# ENP July 18 and 19



## Capt. Moose (Dec 12, 2015)

Where did you leave your bag? At the ramp?


----------



## DBStoots (Jul 9, 2011)

Capt. Moose said:


> Where did you leave your bag? At the ramp?



I think I set it down beside the skiff while fueling at the Marathon station. Happy to have the wallet back, but will miss the cash! I'm pretty sure it was over $300.


----------



## Capt. Moose (Dec 12, 2015)

DBStoots said:


> I think I set it down beside the skiff while fueling at the Marathon station. Happy to have the wallet back, but will miss the cash! I'm pretty sure it was over $300.

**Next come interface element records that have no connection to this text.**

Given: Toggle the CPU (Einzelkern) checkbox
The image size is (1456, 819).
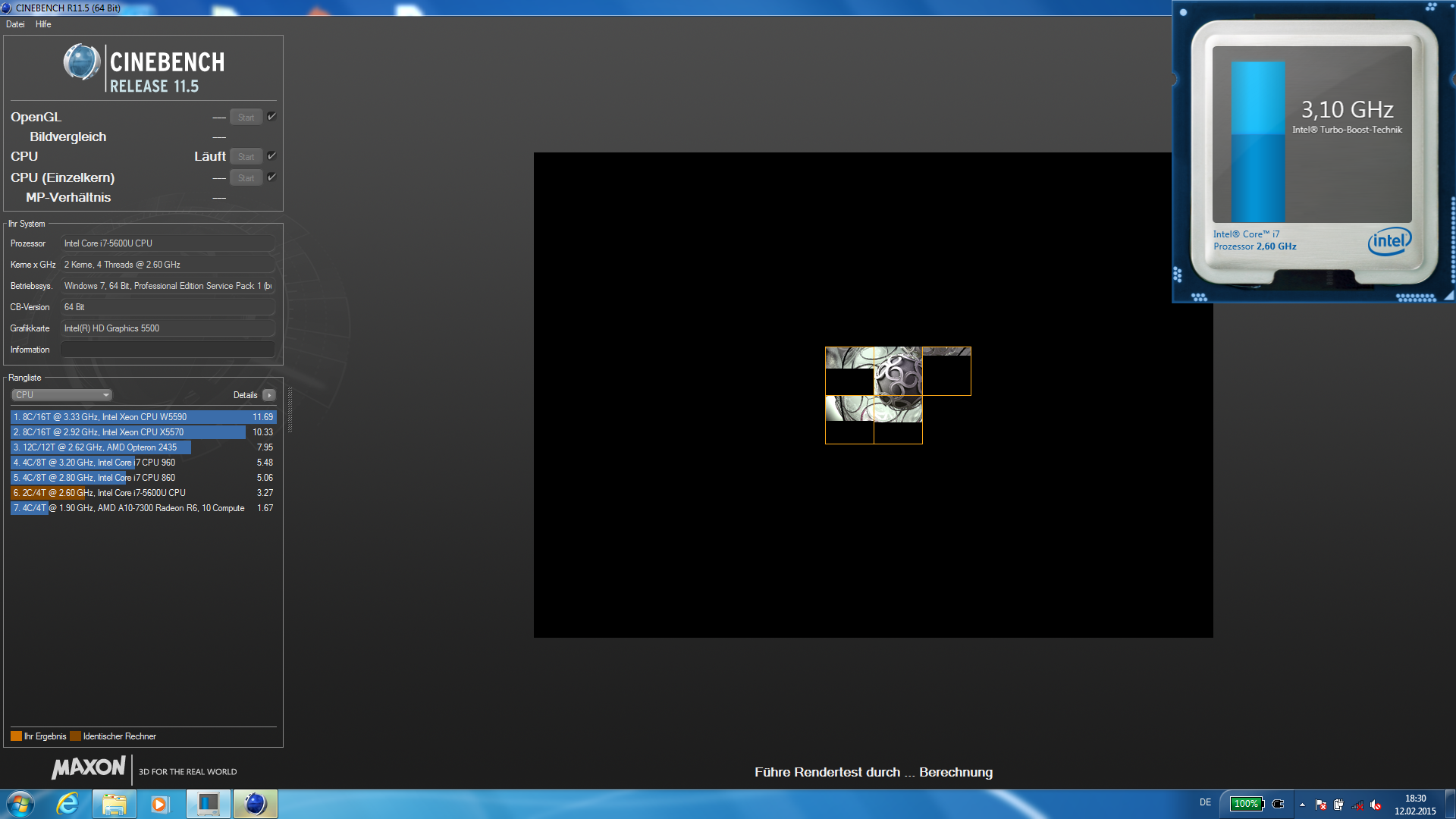Looking at the screenshot, I should 271,177.
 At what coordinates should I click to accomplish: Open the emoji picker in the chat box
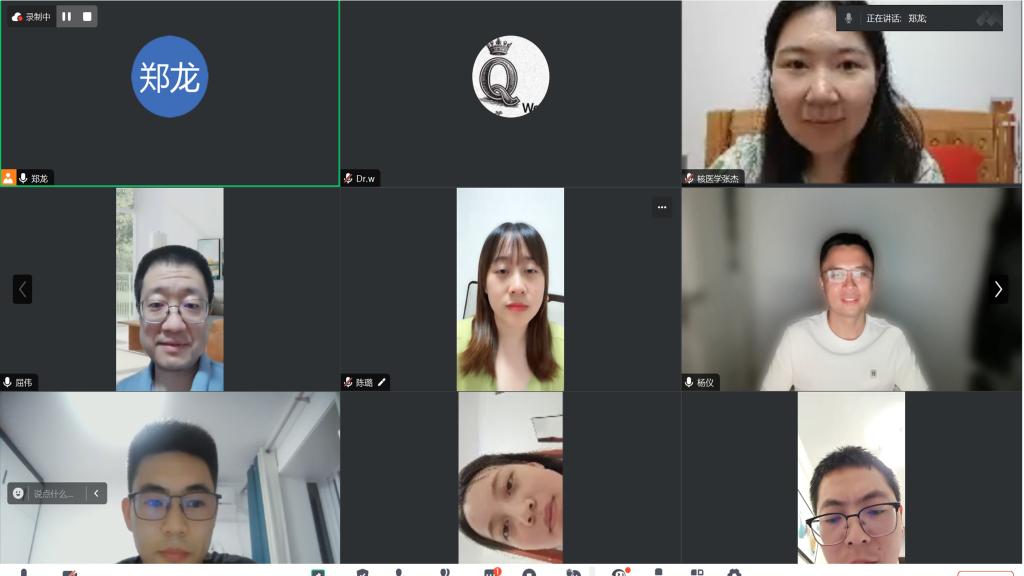18,493
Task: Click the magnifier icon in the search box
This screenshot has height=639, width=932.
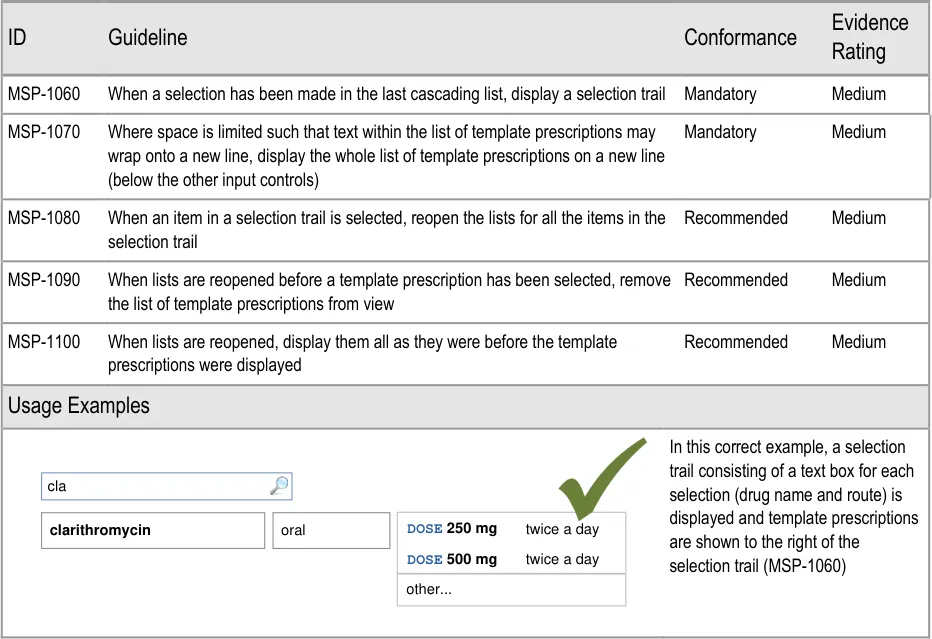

Bummer about the cash but at least you got everything else back..


----------



## lemaymiami (Feb 9, 2007)

How long was the bag out of your control? I ask because in today’s world it’s very possible for someone to roll up a score on your cards in only an hour or two… Pay very close attention to your next credit bills…


----------



## Clamfoot (Jun 21, 2021)

Sorry to say it but it comes from experence, cancel the cards.
"They" have your address, cc number, and the card's CSV code. 
Not everyone is as honest as us fishermen.


----------



## Clamfoot (Jun 21, 2021)

Rucksack aside, it sounds like a well-planned day and pretty fishy payoff.
The rest is just the price of admission some days


----------